Target position records
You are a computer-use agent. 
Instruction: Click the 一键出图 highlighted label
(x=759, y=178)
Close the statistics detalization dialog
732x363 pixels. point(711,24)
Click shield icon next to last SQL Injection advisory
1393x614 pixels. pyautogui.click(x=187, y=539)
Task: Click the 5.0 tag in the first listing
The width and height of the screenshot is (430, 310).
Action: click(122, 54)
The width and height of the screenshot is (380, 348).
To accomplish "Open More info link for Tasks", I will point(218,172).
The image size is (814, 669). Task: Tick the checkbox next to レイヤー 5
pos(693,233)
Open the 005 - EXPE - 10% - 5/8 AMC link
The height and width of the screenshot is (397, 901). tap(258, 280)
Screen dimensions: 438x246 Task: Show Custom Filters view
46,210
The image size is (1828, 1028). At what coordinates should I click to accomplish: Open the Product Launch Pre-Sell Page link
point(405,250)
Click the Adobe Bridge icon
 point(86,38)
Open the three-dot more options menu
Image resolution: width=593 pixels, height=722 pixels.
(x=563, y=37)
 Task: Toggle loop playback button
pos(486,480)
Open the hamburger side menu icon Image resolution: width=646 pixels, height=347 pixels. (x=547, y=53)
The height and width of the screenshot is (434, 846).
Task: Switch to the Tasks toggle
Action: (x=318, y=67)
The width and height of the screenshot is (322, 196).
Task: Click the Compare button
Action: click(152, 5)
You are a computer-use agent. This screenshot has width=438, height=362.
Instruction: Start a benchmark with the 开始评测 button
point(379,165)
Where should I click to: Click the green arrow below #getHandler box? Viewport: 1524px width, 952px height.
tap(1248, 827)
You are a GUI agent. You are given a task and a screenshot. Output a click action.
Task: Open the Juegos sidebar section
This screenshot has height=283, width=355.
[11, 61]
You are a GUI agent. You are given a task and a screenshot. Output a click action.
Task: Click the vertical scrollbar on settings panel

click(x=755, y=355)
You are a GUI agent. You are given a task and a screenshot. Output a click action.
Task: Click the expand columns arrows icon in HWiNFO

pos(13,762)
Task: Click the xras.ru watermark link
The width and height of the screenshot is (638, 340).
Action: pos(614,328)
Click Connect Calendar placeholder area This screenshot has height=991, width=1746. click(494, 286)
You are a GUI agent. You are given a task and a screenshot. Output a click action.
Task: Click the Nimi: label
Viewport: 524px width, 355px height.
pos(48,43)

**Exercise objective**
Swap every occurrence of "computer-use agent" in the material above for "screen-control agent", leaving everything else unchanged.

**Answer below**
You are a screen-control agent. 
Instruction: Click the 一键出图 highlighted label
(x=759, y=178)
Close the statistics detalization dialog
732x363 pixels. point(711,24)
Click shield icon next to last SQL Injection advisory
1393x614 pixels. pyautogui.click(x=187, y=539)
Task: Click the 5.0 tag in the first listing
The width and height of the screenshot is (430, 310).
Action: click(122, 54)
The width and height of the screenshot is (380, 348).
To accomplish "Open More info link for Tasks", I will point(218,172).
The image size is (814, 669). Task: Tick the checkbox next to レイヤー 5
pos(693,233)
Open the 005 - EXPE - 10% - 5/8 AMC link
The height and width of the screenshot is (397, 901). tap(258, 280)
Screen dimensions: 438x246 Task: Show Custom Filters view
46,210
The image size is (1828, 1028). At what coordinates should I click to accomplish: Open the Product Launch Pre-Sell Page link
point(405,250)
Click the Adobe Bridge icon
 point(86,38)
Open the three-dot more options menu
Image resolution: width=593 pixels, height=722 pixels.
(x=563, y=37)
 Task: Toggle loop playback button
pos(486,480)
Open the hamburger side menu icon Image resolution: width=646 pixels, height=347 pixels. (x=547, y=53)
The height and width of the screenshot is (434, 846).
Task: Switch to the Tasks toggle
Action: (x=318, y=67)
The width and height of the screenshot is (322, 196).
Task: Click the Compare button
Action: click(152, 5)
You are a screen-control agent. This screenshot has width=438, height=362.
Instruction: Start a benchmark with the 开始评测 button
point(379,165)
Where should I click to: Click the green arrow below #getHandler box? Viewport: 1524px width, 952px height.
tap(1248, 827)
You are a GUI agent. You are given a task and a screenshot. Output a click action.
Task: Open the Juegos sidebar section
This screenshot has height=283, width=355.
[11, 61]
You are a GUI agent. You are given a task and a screenshot. Output a click action.
Task: Click the vertical scrollbar on settings panel

click(x=755, y=355)
You are a GUI agent. You are given a task and a screenshot. Output a click action.
Task: Click the expand columns arrows icon in HWiNFO

pos(13,762)
Task: Click the xras.ru watermark link
The width and height of the screenshot is (638, 340).
Action: pos(614,328)
Click Connect Calendar placeholder area This screenshot has height=991, width=1746. click(494, 286)
You are a GUI agent. You are given a task and a screenshot. Output a click action.
Task: Click the Nimi: label
Viewport: 524px width, 355px height.
pos(48,43)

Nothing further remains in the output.